天正10(1582)年の武田家の滅亡後、父・大隈守胤歳とともに徳川家康に召し出されて駿府城へ赴き、徳川家の家臣となった。同年8月30日、配下の同心衆が胤従へ返される旨の御朱印状が発給され、翌日の9月1日、成瀬吉右衛門・日下部兵右衛門が上使として胤従のもとへ赴いて同心衆の支配が認められた。
しかし、こののち御朱印状が焼失したことから、12月9日、家康の側近・井伊兵部少輔直政のもとへ焼失の旨を届け出たところ、新たに「甲州本領九拾八貫文」の御朱印状が発給された。その三日後の12月12日、遠江国秋葉寺において成瀬吉右衛門・日下部兵右衛門に誓紙を提出、翌年4月、胤従など甲州衆九人は遠江浜松城へ召され、井伊直政をもって甲斐一国の仕置が任せられると告げられ、九人へ一紙の御朱印状が下された。
その後、胤従は甲斐国へ戻り、諸公事・御仕置などを国中へ触れ回り、翌天正12(1584)年4月の「小牧・長久手の戦い」では家康の旗本として活躍。戦後、秀吉と講和して大坂にあった家康から、長久手の戦いでの恩賞が下されている。
翌天正13(1585)年12月、武田家国法軍令などの記録を提出するよう命じられ、元亀元年・元亀3年(三方ヶ原の戦い)の武田信玄の備立数ヶ条を差し出したところ、家康は非常に喜んだと伝えられている。畏怖していた信玄の陣立てを得たことは無上の喜びだったのだろう。
天正17(1589)年11月19日、甲斐国内「千七百十二俵一斗一升五合二勺」の知行が家康と伊奈熊蔵(関東郡代)の両判の書立で下され、甲州へ帰国した。

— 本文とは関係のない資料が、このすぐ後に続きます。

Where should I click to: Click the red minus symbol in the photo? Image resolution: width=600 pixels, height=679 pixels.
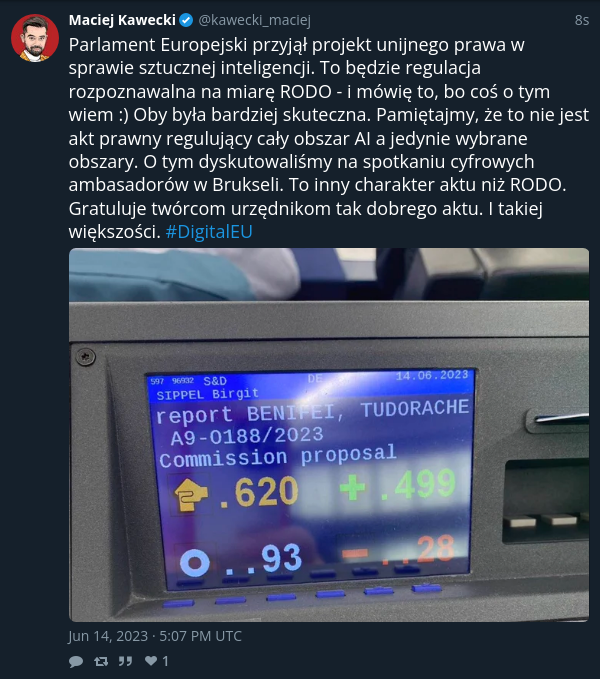point(355,553)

天正18(1590)年8月、秀吉の命によって家康が関東へ国替えが命じられると、甲斐国は秀吉の股肱の家臣・浅野弾正少弼長吉(長政)の知行国となったため、胤従も知行地を浅野長吉へ引渡し、家康の命によって甲州衆九人は武蔵国八王子へ移されることとなった。この八王子は秀吉によって自刃させられた北条陸奥守氏照の本拠地であり、家康は彼らに、八王子はいまだ不穏の地ゆえ、用心のために八王子城(元八王子)の向かいの城あたりに在陣するよう指示した。これに八王子甲州衆は甲斐国の知行地の替地を家康へ願い出たところ、家康は本多佐渡守正信を使者として八王子へ送り、彼らに人数書きを提出し、それに沿って扶持を与える旨を伝えた。
天正19(1591)年、胤従は家康に従って奥州御仕置のために出陣したが、そのとき八王子にあった胤従と同役の十名は、同心として五十人を充てられ、八王子衆は都合で五百人の兵力となった。

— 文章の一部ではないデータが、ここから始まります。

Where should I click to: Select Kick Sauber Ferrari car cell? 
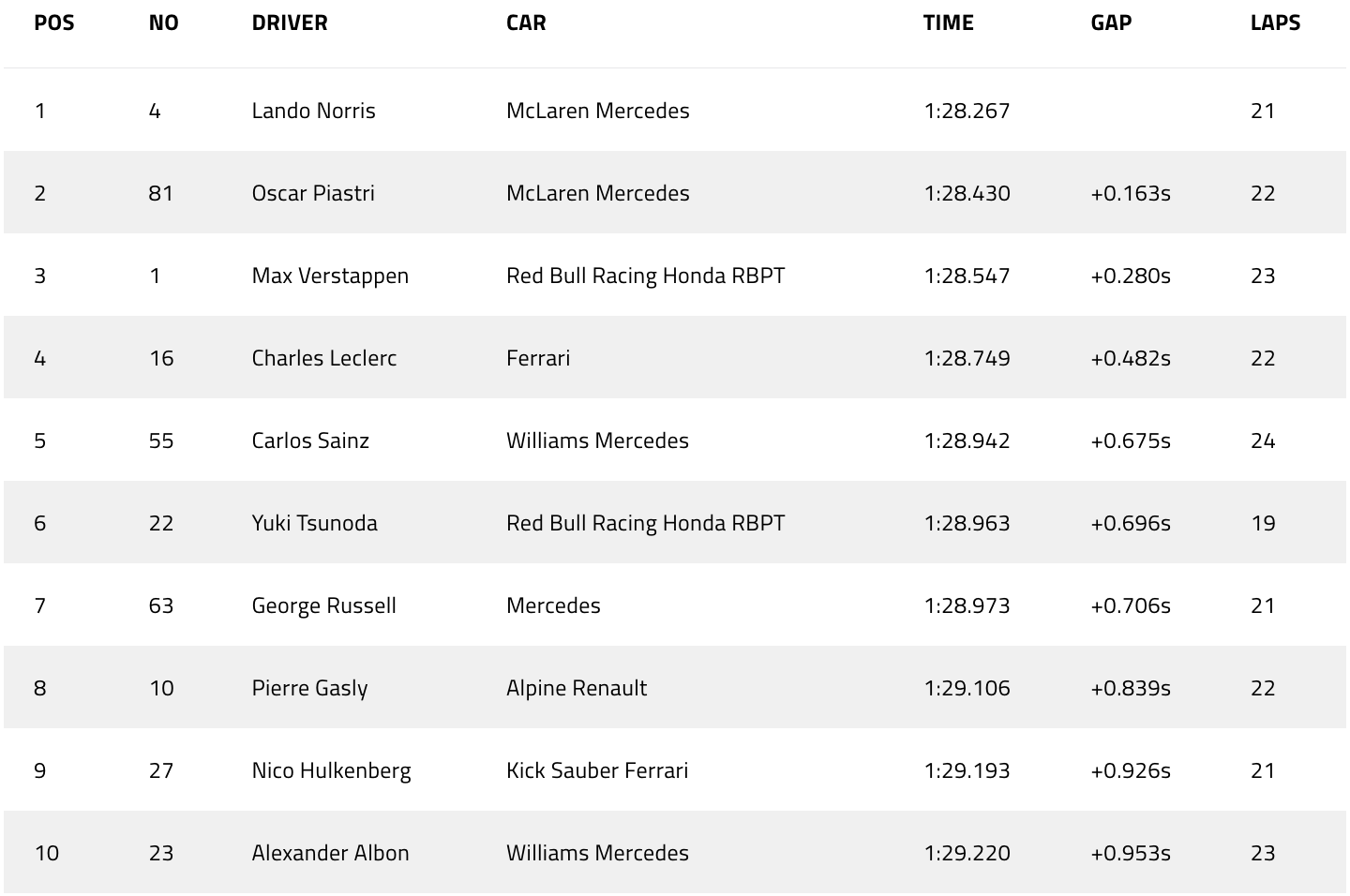[597, 770]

天正20(1592)年2月、秀吉の朝鮮出兵に際しては、家康に従い文禄2(1593)年の春まで肥前国名護屋城に出陣。帰国後は四年にわたって元八王子周辺の民政を行って、治安回復のために尽力。八王子へ屋敷を拝領し、慶長3(1598)年に隠居を願い出て許され、翌年慶長4(1599)年3月15日に亡くなった。
本来は甲斐国に知行を与えられた代官であった甲州衆は、秀吉によって甲斐国が徳川家から押収されたことによって、やむなく着の身着のままで武蔵国と甲斐国の境・八王子へ同心とともに移り住み、家康は彼らをそのまま国境警備隊・治安維持部隊として八王子を任せた。胤従ら甲州衆の面々もその期待によく応え、北条氏の残党が隠れ住む八王子の治安を回復させた。
原 胤虎(????-1627)
父は原刑部胤従。通称は権左衛門、半左衛門。
慶長3(1598)年、父・胤従の跡をついで原家の家督を継承。慶長5(1600)年9月の「関ヶ原の戦い」の際には、家康は胤虎ほか十名の八王子衆各々に浪人五十人を新たに支配させ、八王子衆は都合千人の同心を率いる大部隊となった。八王子衆は徳川秀忠の中山道軍に加わって関が原に向かったが、秀忠勢は途中で真田昌幸の軍勢に阻まれて関が原に参戦することはできなかった。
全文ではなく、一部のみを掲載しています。